Faced with this growing litany of problems, Murdoch brought in Miller, who left AOL in 2006, to oversee MySpace and News Corp's other digital businesses. Once installed, Miller acted quickly, first removing the website's co-founder Chris DeWolfe as chief executive, then bringing in Van Natta a former Facebook executive to refocus the business.
With a new executive team in place, the company sold off a number of smaller properties that it had acquired and slashed more than 700 jobs worldwide, nearly half its total workforce.
One person familiar with Miller's approach is Jason Calacanis, who sold his online publishing company to AOL in 2005. He says that, under the circumstances, bringing in a new chief executive with a reputation for deal-making was a mistake, but that the company could still rebound.
"Jon is a really great manager of product people, and the people MySpace needs right now are product people," Calacanis said.
"It was probably, in hindsight, a misstep to put a deal person into a company that needs product leadership. But they took quick action to reverse that, which I give them credit for."
However, history is not on the side of MySpace. Social networking has been a graveyard for the media industry, with users happy to leave behind sites that fail to continue innovating, in favour of younger, faster rivals. Friends Reunited, bought by ITV in 2005 for 120m, was sold off last year for a mere 25m, while AOL is said to be looking to offload Bebo, which it bought for $850m in 2008.

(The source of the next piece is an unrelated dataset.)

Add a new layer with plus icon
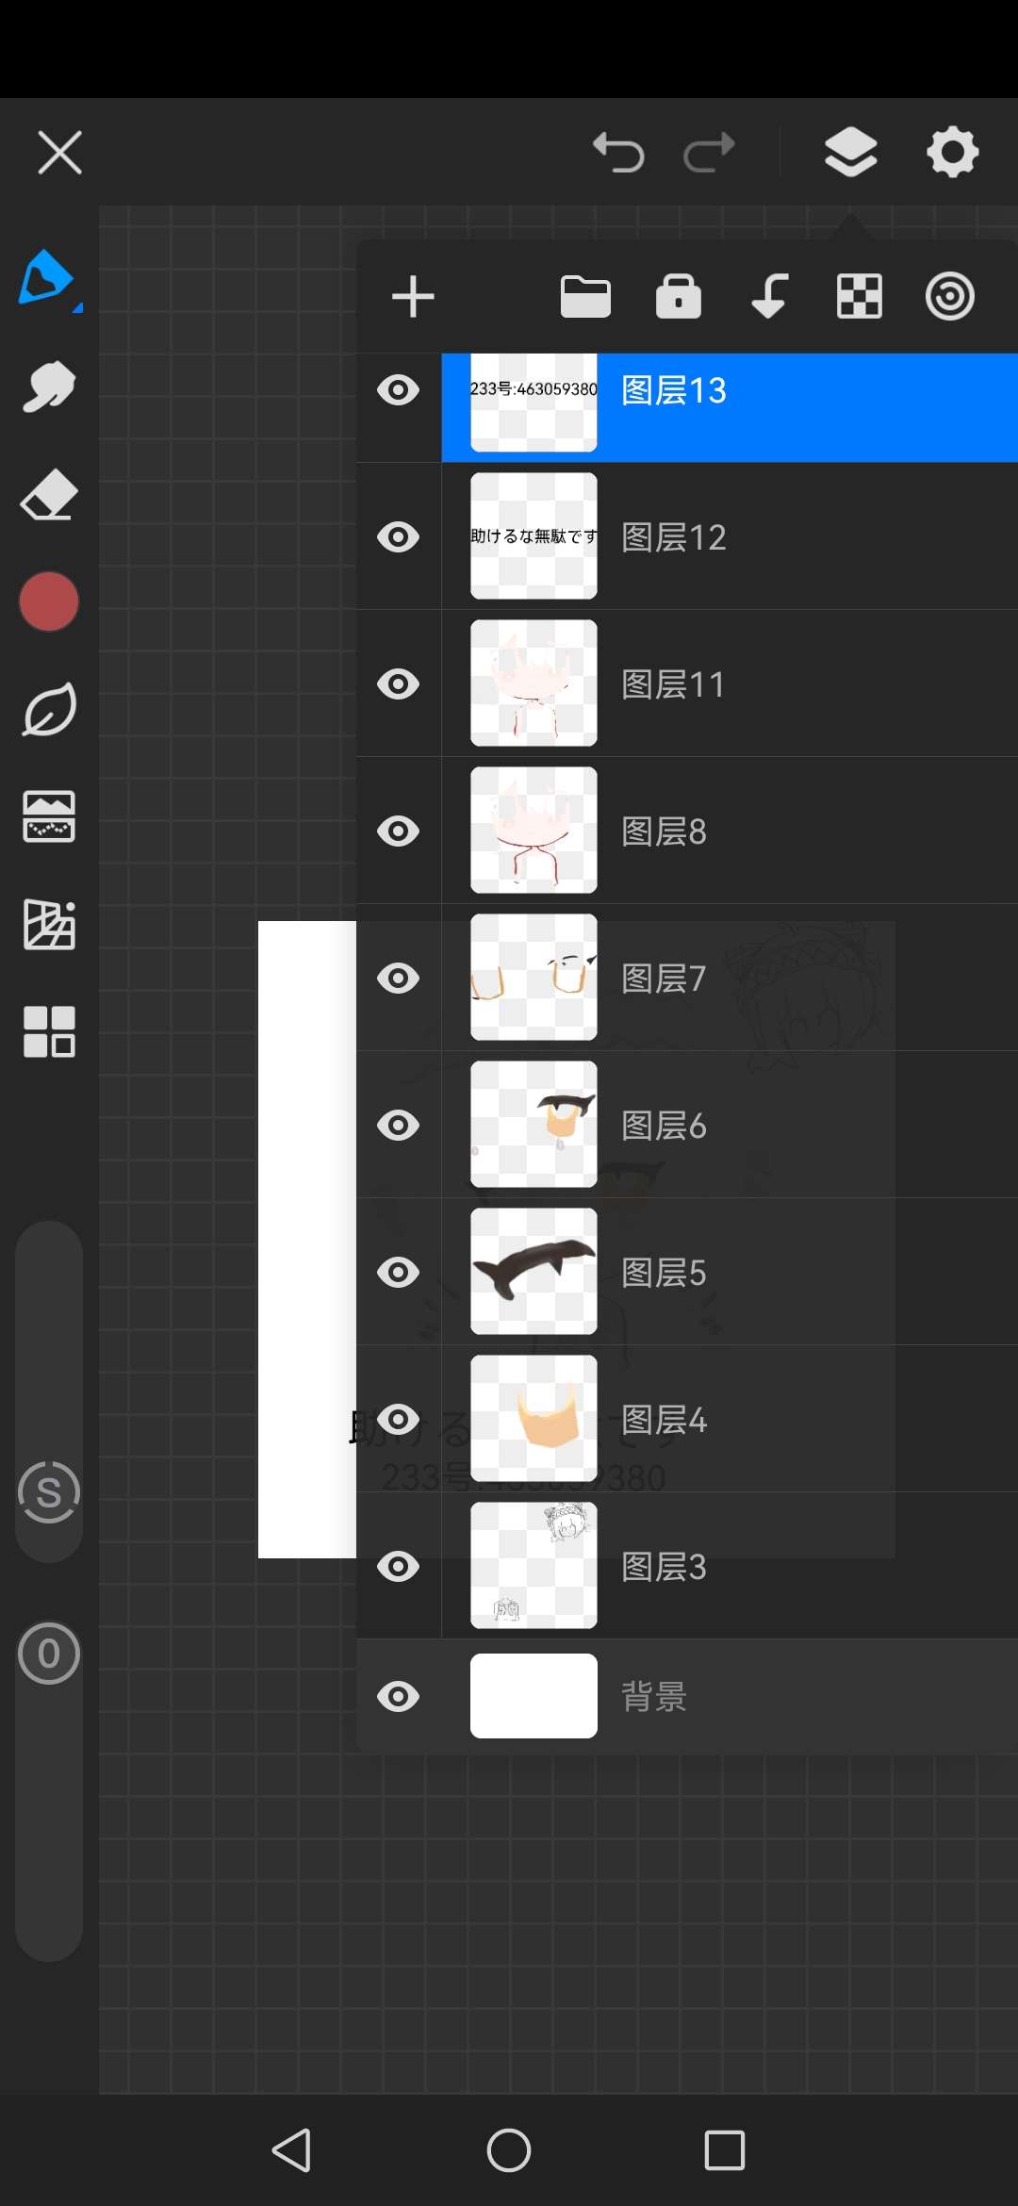This screenshot has width=1018, height=2206. 413,297
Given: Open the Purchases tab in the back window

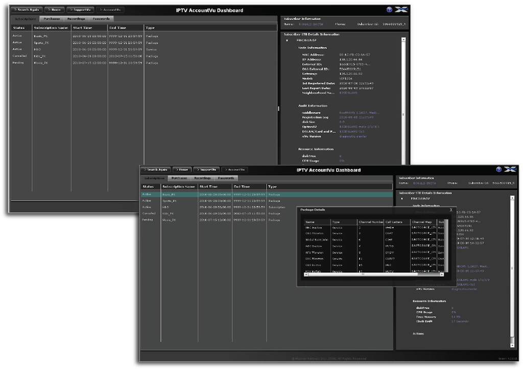Looking at the screenshot, I should click(x=52, y=18).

Faced with struggles across News Corp's digital businesses, Murdoch and his lieutenants have begun taking an aggressive approach, calling for news sites to charge readers for content and labelling Google a "parasite". He aims to put his newspapers, including the Times and the Sun, behind a paywall, something described by the co-founder of Twitter, Biz Stone, as a vain attempt to "put the genie back in the bottle".
Wolff said that this was a result of Murdoch's fundamental misunderstanding of the differences between the technology and media industries. While the 78-year-old mogul craves leadership in the digital world, Wolff suggested that a career spent building traditional media businesses has left Murdoch struggling to understand the speed and innovation required on the internet.
"He absolutely has no idea," he said. "If people really quite understood how little feeling he has for this business, they would fall down laughing or crying."